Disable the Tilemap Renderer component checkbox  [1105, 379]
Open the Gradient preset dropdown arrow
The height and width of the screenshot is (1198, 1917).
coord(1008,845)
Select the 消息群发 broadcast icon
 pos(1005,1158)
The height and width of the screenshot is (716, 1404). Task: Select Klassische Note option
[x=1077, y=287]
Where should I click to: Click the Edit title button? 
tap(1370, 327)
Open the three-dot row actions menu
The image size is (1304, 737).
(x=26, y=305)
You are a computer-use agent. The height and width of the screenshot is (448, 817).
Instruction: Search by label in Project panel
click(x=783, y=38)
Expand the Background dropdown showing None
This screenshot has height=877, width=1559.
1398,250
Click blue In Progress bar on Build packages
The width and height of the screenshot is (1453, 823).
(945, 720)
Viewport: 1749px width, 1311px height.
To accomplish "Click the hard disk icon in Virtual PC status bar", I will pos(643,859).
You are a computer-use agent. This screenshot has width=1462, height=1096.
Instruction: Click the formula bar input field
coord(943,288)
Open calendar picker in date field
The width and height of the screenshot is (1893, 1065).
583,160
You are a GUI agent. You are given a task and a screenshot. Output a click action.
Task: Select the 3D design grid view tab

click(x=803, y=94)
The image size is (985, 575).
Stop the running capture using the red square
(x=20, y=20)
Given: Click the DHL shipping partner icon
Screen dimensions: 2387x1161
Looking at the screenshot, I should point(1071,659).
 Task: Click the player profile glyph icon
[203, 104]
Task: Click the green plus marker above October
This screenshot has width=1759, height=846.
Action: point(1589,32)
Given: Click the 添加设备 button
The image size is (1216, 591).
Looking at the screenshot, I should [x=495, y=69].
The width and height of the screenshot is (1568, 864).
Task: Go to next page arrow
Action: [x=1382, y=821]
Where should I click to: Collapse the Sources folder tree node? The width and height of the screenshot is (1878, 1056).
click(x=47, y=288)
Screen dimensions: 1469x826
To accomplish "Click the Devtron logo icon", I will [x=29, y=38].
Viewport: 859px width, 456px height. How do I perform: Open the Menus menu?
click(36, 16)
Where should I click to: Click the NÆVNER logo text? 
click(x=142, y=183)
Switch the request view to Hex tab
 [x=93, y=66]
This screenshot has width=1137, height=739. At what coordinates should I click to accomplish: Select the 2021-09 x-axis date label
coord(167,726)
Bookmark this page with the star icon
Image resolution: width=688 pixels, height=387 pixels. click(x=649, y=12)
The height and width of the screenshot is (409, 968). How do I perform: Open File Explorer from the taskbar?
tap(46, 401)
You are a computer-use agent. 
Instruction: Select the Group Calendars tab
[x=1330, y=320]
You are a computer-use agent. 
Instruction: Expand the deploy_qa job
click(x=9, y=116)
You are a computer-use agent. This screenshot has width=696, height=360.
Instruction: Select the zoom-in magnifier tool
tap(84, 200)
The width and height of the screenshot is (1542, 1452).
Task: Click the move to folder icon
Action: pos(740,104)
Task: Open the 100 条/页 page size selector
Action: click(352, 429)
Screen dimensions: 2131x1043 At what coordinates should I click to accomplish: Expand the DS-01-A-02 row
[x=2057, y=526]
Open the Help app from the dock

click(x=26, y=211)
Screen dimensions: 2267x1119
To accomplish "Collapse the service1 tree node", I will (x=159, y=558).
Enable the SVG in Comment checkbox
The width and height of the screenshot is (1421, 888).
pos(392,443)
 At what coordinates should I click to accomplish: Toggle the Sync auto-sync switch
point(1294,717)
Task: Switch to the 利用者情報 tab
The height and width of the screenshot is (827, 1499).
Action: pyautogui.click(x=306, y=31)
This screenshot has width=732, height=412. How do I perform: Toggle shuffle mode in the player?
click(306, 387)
◇ ◇ ◇ ◇
#### [TO DO]
Every entry above should be retyped exactly as shown.

#### [TASK ANSWER]
Disable the Tilemap Renderer component checkbox  [1105, 379]
Open the Gradient preset dropdown arrow
The height and width of the screenshot is (1198, 1917).
coord(1008,845)
Select the 消息群发 broadcast icon
 pos(1005,1158)
The height and width of the screenshot is (716, 1404). Task: Select Klassische Note option
[x=1077, y=287]
Where should I click to: Click the Edit title button? 
tap(1370, 327)
Open the three-dot row actions menu
The image size is (1304, 737).
(x=26, y=305)
You are a computer-use agent. The height and width of the screenshot is (448, 817).
Instruction: Search by label in Project panel
click(x=783, y=38)
Expand the Background dropdown showing None
This screenshot has height=877, width=1559.
1398,250
Click blue In Progress bar on Build packages
The width and height of the screenshot is (1453, 823).
(945, 720)
Viewport: 1749px width, 1311px height.
To accomplish "Click the hard disk icon in Virtual PC status bar", I will pos(643,859).
You are a computer-use agent. This screenshot has width=1462, height=1096.
Instruction: Click the formula bar input field
coord(943,288)
Open calendar picker in date field
The width and height of the screenshot is (1893, 1065).
583,160
You are a GUI agent. You are given a task and a screenshot. Output a click action.
Task: Select the 3D design grid view tab

click(x=803, y=94)
The image size is (985, 575).
Stop the running capture using the red square
(x=20, y=20)
Given: Click the DHL shipping partner icon
Screen dimensions: 2387x1161
Looking at the screenshot, I should point(1071,659).
 Task: Click the player profile glyph icon
[203, 104]
Task: Click the green plus marker above October
This screenshot has width=1759, height=846.
Action: point(1589,32)
Given: Click the 添加设备 button
The image size is (1216, 591).
Looking at the screenshot, I should [x=495, y=69].
The width and height of the screenshot is (1568, 864).
Task: Go to next page arrow
Action: [x=1382, y=821]
Where should I click to: Collapse the Sources folder tree node? The width and height of the screenshot is (1878, 1056).
click(x=47, y=288)
Screen dimensions: 1469x826
To accomplish "Click the Devtron logo icon", I will [x=29, y=38].
Viewport: 859px width, 456px height. How do I perform: Open the Menus menu?
click(36, 16)
Where should I click to: Click the NÆVNER logo text? 
click(x=142, y=183)
Switch the request view to Hex tab
 [x=93, y=66]
This screenshot has width=1137, height=739. At what coordinates should I click to accomplish: Select the 2021-09 x-axis date label
coord(167,726)
Bookmark this page with the star icon
Image resolution: width=688 pixels, height=387 pixels. click(x=649, y=12)
The height and width of the screenshot is (409, 968). How do I perform: Open File Explorer from the taskbar?
tap(46, 401)
You are a computer-use agent. 
Instruction: Select the Group Calendars tab
[x=1330, y=320]
You are a computer-use agent. 
Instruction: Expand the deploy_qa job
click(x=9, y=116)
You are a computer-use agent. This screenshot has width=696, height=360.
Instruction: Select the zoom-in magnifier tool
tap(84, 200)
The width and height of the screenshot is (1542, 1452).
Task: Click the move to folder icon
Action: pos(740,104)
Task: Open the 100 条/页 page size selector
Action: click(352, 429)
Screen dimensions: 2131x1043 At what coordinates should I click to accomplish: Expand the DS-01-A-02 row
[x=2057, y=526]
Open the Help app from the dock

click(x=26, y=211)
Screen dimensions: 2267x1119
To accomplish "Collapse the service1 tree node", I will (x=159, y=558).
Enable the SVG in Comment checkbox
The width and height of the screenshot is (1421, 888).
pos(392,443)
 At what coordinates should I click to accomplish: Toggle the Sync auto-sync switch
point(1294,717)
Task: Switch to the 利用者情報 tab
The height and width of the screenshot is (827, 1499).
Action: pyautogui.click(x=306, y=31)
This screenshot has width=732, height=412. How do I perform: Toggle shuffle mode in the player?
click(306, 387)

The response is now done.